Cell Heterogeneity Analysis in Single-Cell RNA-seq Data Using Mixture Exponential Graph and Markov Random Field Model

Abstract

Advanced single-cell profiling technologies promote exploration of cell heterogeneity, and clustering of single-cell RNA (scRNA-seq) data enables discovery of coexpression genes and network relationships between genes. In particular, single-cell profiling of circulating tumor cells (CTCs) can provide unique insights into tumor heterogeneity (including in triple-negative breast cancer (TNBC)), while scRNA-seq leads to better understanding of subclonal architecture and biological function. Despite numerous reports suggesting a direct correlation between circulating tumor cells (CTCs) and poor clinical outcomes, few studies have provided a thorough heterogeneity characterization of CTCs. In addition, TNBC is a disease with not only intertumor but also intratumor heterogeneity and represents various biological distinct subgroups that may have relationships with immune functions that are not clearly established yet. In this article, we introduce a new scheme for detecting genotypic characterization of single-cell heterogeneities and apply it to CTC and TNBC single-cell RNA-seq data. First, we use an existing mixture exponential family graph model to partition the cell-cell network; then, with the Markov random field model, we obtain more flexible network rewiring. Finally, we find the cell heterogeneity and network relationships according to different high coexpression gene modules in different cell subsets. Our results demonstrate that this scheme provides a reasonable and effective way to model different cell clusters and different biological enrichment gene clusters. Thus, using different internal coexpression genes of different cell clusters, we can infer the differences in tumor composition and diversity.

Figure 1

Clustering results with three groups of synthetic dataset by (a) MixtureERGM and (b) role analysis, where the original groups are denoted by the different color circles and grouping results by algorithm are denoted by the different color nodes.

Figure 2

The plot of ICL of MixtureERGM algorithm against number of clusters for CTC dataset.

Figure 3

(a) Gene expression profiles of circulating tumor cells were clustered using MixtureERGM algorithm with 5 underlying clusters. Each column represents one cell. (b) GO enrichment results of high coexpression genes in these three cell clusters generated by MixtureERGM algorithm. P values are denoted by the color bars.

Figure 4

Coexpression gene modules in cell cluster 1 (A), cell cluster 3 (B), and cell cluster 5 (C).
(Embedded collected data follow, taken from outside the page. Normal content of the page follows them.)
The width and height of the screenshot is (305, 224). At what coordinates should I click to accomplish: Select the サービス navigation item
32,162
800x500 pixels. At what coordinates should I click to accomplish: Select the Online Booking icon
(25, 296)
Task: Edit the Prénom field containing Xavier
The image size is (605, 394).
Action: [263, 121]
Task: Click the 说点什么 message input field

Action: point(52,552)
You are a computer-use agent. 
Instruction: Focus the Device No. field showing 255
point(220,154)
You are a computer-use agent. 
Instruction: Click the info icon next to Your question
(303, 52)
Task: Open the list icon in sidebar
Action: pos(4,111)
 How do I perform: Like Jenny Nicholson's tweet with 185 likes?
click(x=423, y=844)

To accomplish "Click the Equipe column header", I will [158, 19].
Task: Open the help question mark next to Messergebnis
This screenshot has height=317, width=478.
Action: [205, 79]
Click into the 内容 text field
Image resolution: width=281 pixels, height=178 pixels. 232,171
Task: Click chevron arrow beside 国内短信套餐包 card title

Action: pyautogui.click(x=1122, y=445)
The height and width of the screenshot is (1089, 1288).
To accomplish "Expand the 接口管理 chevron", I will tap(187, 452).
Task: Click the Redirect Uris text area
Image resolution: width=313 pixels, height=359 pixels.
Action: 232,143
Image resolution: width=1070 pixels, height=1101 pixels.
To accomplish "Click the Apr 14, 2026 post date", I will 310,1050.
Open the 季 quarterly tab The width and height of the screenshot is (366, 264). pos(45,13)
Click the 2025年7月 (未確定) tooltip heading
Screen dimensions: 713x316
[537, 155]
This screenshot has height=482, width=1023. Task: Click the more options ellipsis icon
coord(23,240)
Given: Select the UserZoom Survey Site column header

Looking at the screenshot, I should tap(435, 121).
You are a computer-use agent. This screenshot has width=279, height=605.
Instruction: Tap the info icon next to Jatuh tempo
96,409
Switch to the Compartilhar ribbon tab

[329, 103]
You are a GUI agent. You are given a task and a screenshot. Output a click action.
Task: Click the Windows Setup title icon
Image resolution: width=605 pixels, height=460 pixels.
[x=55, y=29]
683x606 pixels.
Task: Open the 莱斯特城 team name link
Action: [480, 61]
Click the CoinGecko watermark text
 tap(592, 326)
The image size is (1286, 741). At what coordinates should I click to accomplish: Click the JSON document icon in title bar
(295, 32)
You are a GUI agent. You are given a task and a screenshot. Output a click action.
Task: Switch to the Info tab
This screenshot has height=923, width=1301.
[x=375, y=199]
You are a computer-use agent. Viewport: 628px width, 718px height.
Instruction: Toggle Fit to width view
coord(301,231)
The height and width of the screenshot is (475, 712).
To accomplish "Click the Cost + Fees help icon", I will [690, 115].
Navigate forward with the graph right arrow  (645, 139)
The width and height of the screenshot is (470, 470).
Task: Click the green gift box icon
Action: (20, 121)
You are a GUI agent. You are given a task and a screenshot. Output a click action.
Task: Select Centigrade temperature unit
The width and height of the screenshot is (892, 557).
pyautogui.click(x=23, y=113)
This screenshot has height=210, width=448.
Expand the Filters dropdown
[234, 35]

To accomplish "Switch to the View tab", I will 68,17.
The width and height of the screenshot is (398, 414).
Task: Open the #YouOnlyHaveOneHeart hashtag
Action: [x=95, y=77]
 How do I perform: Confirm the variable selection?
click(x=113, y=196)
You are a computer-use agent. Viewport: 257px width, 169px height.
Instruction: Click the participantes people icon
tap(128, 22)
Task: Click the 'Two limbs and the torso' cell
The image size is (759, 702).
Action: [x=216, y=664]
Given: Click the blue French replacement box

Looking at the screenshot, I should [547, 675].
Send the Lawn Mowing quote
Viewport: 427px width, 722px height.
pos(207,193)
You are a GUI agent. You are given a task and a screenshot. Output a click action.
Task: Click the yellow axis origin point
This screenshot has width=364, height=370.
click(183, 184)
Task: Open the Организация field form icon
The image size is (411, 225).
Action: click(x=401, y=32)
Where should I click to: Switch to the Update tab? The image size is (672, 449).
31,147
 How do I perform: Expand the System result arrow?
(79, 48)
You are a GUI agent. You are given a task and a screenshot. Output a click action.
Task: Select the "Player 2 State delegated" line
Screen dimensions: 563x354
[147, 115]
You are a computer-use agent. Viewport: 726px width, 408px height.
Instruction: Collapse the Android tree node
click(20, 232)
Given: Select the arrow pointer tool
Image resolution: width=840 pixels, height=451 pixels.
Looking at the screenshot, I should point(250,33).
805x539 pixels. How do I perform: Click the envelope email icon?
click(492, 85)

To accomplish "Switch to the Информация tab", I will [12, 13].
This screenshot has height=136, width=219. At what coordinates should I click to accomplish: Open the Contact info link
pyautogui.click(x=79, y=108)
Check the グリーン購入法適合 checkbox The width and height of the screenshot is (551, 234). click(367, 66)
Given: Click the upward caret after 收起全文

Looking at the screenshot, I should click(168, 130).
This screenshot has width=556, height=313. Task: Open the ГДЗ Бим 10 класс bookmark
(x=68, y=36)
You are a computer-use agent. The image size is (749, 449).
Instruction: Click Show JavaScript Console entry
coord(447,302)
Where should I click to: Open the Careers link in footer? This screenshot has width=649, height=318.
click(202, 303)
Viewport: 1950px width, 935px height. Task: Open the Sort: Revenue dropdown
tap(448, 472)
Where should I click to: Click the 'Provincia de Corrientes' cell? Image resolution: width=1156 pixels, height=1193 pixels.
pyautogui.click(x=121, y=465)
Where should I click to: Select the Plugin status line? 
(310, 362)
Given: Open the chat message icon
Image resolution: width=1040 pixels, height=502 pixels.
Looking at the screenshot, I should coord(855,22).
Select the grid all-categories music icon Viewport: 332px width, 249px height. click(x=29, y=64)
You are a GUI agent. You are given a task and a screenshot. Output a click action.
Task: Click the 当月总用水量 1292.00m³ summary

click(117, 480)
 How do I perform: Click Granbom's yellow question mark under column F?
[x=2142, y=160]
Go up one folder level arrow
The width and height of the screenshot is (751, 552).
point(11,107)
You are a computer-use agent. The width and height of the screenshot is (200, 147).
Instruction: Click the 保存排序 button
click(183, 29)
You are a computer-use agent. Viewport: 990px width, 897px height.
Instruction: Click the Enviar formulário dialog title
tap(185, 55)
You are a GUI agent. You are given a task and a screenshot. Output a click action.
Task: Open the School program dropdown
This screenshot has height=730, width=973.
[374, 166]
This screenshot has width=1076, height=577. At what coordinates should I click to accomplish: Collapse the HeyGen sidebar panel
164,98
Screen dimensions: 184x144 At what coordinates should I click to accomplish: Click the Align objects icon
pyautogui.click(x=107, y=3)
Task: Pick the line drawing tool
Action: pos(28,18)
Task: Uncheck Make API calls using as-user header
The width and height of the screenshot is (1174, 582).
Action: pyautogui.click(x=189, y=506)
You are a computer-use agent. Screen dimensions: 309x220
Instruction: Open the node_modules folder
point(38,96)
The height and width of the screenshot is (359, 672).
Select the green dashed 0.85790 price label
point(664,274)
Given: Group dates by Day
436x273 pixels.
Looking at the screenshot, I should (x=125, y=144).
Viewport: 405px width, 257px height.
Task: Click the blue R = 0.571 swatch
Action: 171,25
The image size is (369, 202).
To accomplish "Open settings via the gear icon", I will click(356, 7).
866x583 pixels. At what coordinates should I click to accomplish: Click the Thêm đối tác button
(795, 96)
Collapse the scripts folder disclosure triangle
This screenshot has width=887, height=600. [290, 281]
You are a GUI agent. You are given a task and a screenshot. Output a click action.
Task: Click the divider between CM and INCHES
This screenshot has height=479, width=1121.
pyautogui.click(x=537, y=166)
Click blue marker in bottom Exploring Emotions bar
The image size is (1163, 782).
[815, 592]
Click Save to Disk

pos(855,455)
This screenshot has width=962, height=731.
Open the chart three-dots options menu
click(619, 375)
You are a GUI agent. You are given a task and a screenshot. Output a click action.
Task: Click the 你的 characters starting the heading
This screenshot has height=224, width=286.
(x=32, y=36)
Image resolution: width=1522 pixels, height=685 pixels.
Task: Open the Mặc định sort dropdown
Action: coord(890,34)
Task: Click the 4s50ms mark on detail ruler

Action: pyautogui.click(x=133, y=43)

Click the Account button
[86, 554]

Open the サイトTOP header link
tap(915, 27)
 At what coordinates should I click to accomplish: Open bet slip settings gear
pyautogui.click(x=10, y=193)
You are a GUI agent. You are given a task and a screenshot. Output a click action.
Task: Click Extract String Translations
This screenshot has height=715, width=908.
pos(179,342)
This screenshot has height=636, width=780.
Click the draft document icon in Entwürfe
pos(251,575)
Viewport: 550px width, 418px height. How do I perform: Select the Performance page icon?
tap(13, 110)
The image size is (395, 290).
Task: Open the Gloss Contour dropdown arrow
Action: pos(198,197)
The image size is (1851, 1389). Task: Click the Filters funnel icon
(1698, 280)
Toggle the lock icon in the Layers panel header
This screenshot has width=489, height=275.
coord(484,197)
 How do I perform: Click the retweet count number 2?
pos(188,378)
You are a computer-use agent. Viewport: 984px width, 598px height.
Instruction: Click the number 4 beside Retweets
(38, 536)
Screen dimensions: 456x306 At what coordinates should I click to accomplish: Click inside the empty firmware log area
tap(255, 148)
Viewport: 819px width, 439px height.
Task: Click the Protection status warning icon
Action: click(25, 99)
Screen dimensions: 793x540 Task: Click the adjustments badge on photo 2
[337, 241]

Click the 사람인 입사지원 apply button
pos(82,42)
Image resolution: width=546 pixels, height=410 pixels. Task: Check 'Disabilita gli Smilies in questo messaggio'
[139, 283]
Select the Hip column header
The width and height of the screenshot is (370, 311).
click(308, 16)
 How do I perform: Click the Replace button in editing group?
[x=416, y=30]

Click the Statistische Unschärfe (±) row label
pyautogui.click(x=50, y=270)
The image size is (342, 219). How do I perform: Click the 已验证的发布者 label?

Yellow bars indicate the negative log of P values.

Figure 5

Hub nodes were generated by MRF algorithm, green nodes denote cell cluster1, red nodes denote cell cluster 3, and light blue nodes denote cell cluster 5. (a) Negative log of P values when calculating the significance of GO enrichment functions of high-expression genes in these hub cells are indicated by yellow bars.

Figure 6

(a) Gene network of differentially expressed genes between cell clusters 3 and 5 and hub node genes. (b) Gene network of differentially expressed genes between cell clusters 1 and 3 and hub node genes. (c) Gene network of differentially expressed genes between cluster 1 and cluster 5.

Figure 7

(a) Protein fully connected interaction network. Different colors denote different protein modules. (b) Enriched protein clusters in the protein-protein network translated by these differentially expressed genes.

Figure 8

Single-cell trajectory results. Different color nodes represent different cells.

Figure 9

Genes “KRT19” and “KRT8” expressing pattern in different cells.

Figure 10

Enrichment function items of genes “JUNB,” “DUSP1,” “FOS,” “EGR1,” “KRT19,” “KRT8,” and “SPARC.” (a) Cell category in which genes high expressed, (b) comparison with the information on human disease-associated genes, and (c) comparison with COVID gene functional dataset.